- **Task requirements**: Could you reproduce, exactly as written, every line from the one containing "Click the orange" through the last line of the records, and nothing else?

- **Information shown**:

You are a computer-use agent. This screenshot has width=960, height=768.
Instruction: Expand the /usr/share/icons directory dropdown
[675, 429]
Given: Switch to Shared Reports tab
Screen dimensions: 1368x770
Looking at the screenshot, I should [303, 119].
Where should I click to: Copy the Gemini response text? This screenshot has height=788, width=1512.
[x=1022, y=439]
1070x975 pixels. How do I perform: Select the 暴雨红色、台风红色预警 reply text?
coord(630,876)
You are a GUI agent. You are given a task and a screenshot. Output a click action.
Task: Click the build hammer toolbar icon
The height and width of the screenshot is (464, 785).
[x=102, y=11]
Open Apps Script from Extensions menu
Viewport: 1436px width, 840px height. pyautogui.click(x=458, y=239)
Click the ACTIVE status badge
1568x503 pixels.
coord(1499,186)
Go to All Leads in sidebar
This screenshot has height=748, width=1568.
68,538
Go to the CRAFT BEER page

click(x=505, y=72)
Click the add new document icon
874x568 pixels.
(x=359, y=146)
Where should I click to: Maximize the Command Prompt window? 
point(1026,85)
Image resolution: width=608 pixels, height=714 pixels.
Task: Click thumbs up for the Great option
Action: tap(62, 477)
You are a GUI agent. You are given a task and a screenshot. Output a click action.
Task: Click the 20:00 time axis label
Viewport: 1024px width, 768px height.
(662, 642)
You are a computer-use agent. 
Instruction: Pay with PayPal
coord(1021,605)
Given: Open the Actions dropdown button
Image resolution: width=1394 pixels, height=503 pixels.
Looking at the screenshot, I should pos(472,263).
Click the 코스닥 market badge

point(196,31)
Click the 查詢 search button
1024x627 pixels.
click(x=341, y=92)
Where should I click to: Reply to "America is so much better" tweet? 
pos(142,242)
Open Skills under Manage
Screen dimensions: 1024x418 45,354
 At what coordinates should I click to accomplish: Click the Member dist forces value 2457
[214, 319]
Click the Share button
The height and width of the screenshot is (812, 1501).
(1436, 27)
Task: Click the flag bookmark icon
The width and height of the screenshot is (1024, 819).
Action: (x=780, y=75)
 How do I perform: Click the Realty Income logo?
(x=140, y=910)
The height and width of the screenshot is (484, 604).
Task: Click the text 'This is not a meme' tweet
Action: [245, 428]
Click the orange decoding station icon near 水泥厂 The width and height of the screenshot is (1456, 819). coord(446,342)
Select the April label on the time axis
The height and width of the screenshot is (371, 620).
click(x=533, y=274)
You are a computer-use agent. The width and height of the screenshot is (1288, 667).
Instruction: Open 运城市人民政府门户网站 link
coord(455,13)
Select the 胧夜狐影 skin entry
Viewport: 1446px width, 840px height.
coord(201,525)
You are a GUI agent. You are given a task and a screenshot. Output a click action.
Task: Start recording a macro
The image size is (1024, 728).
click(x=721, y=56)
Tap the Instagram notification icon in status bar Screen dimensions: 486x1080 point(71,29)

- **Output of the exercise**:
Click the orange decoding station icon near 水泥厂 The width and height of the screenshot is (1456, 819). coord(446,342)
Select the April label on the time axis
The height and width of the screenshot is (371, 620).
click(x=533, y=274)
You are a computer-use agent. The width and height of the screenshot is (1288, 667).
Instruction: Open 运城市人民政府门户网站 link
coord(455,13)
Select the 胧夜狐影 skin entry
Viewport: 1446px width, 840px height.
coord(201,525)
You are a GUI agent. You are given a task and a screenshot. Output a click action.
Task: Start recording a macro
The image size is (1024, 728).
click(x=721, y=56)
Tap the Instagram notification icon in status bar Screen dimensions: 486x1080 point(71,29)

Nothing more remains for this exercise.